How Do I Punish My Dog?


After explaining the reward-based training approach and how beneficial it is for creating confident dogs and healthy relationships, people often wonder, "but how do I punish my dog for bad behavior? How do I let her know she did the wrong thing?"

Most of the time, when we want to use a "NO!," "Uh-uh," or "Tsk!" we're trying to stop the dog's bad behavior for good. Usually, though, it only winds up temporarily interrupting the behavior and then the dog goes right back to doing the wrong thing.

When training your dog or trying to change his bad behavior, the question is not, "how do I punish my dog's bad behavior?," but "how do I create and reward the good behavior I want?"

Although creating and rewarding your dog for the good behavior you want is a better way to train, that doesn't mean dogs are instantly perfect and always choose the good we want. How I respond to their bad choices depends on the situation:

1) Bad behavior I can't predict. Sometimes stuff happens. Years ago, I was boarding a small poodle who'd stayed with us several times before and had generally good house manners. I set my lunch on my bed and ran downstairs for a moment to get something. When I came back, most of the lunch was gone.
Once the deed has happened, there's nothing you can do about it. After-the-fact punishment doesn't work the way we want it to on dogs. If I punish her after discovering the theft, she associates the punishment with me entering the room--not with something she did 30 seconds ago. 
(In hind-sight, while her prior behavior might not have led me to predict the theft, common sense should have!)
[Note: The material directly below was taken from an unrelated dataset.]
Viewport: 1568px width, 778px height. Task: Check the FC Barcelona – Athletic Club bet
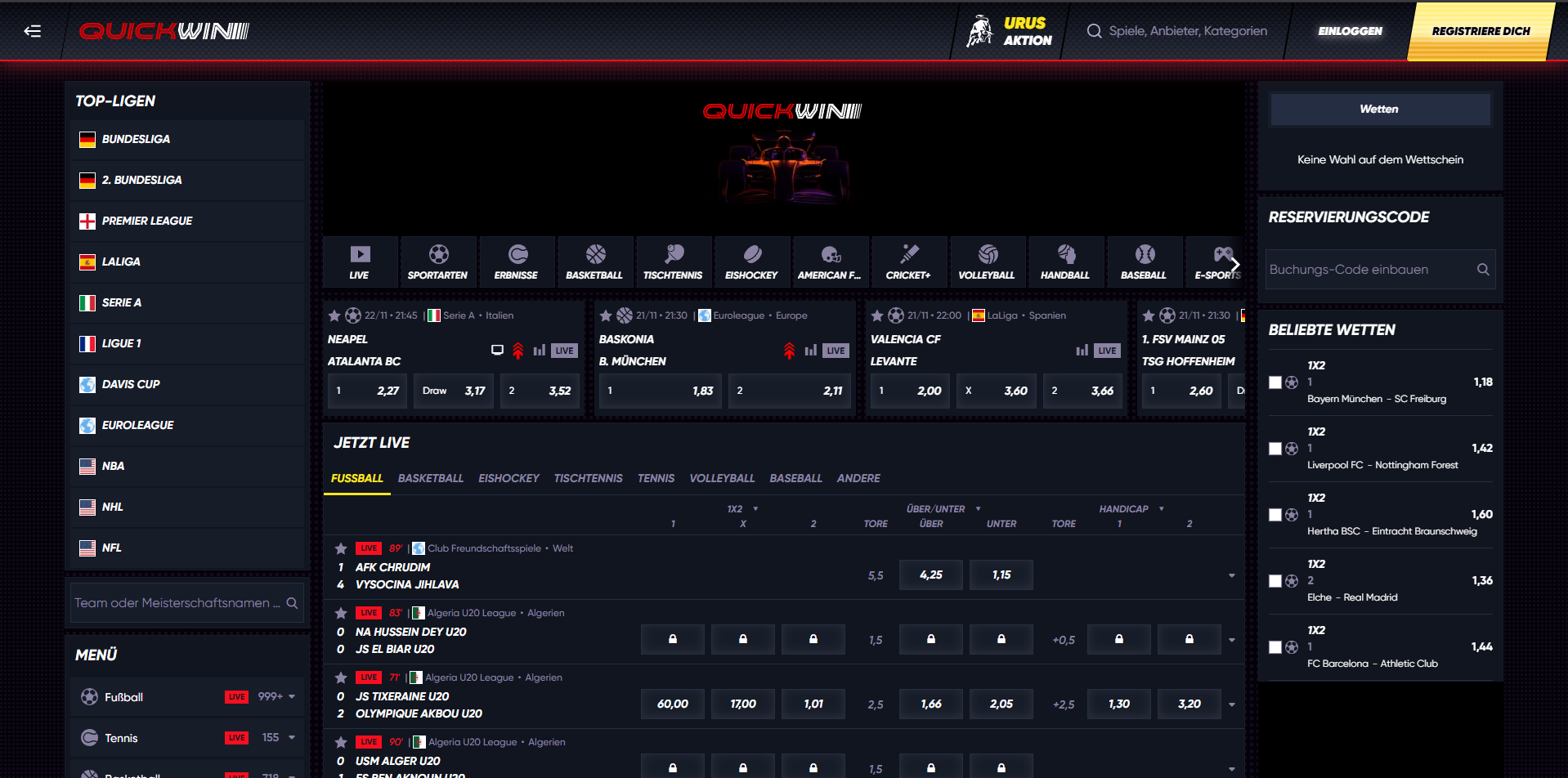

2) Bad behavior I can predict. Rather than letting the dog repeatedly practice the bad behavior, I structure the environment so that it's very, very hard for her to do the wrong thing. Remember, practice makes permanent, and if you can predict it, you can (generally) prevent it.
For example, one of my recent boarders was a 4 month old Golden Retriever. He stayed with his housemate, a 9 year old Havanese, and another client's 5 year old Boxer. Any time I tried to put on or take off the Havenese' collar, the Golden would get all excited and bite at her tail. Obviously, she didn't take too kindly to that behavior and the whole thing made it difficult for me to get the job done.
Solution? Put the Golden behind a baby gate while I did the collar. He doesn't learn to bite tails, the Havenese isn't stressed out, and I'm able to maintain patience.
(Note. With this solution, the baby gate just pauses the Golden's behavior: it's not getting any worse, but it's also not getting any better. Should I eventually want to dispense with the baby gate, intentional training would be necessary to teach the self-control he currently lacks.)

What if I see unpredictable bad behavior about to happen? Would I punish then?
No. I verbally interrupt and then reward her for acknowledging my voice. 
A good name response, recall cue, or positive interrupter are all great options for interrupting bad behavior, but for behaviors to stop long-term, intentional training must take place.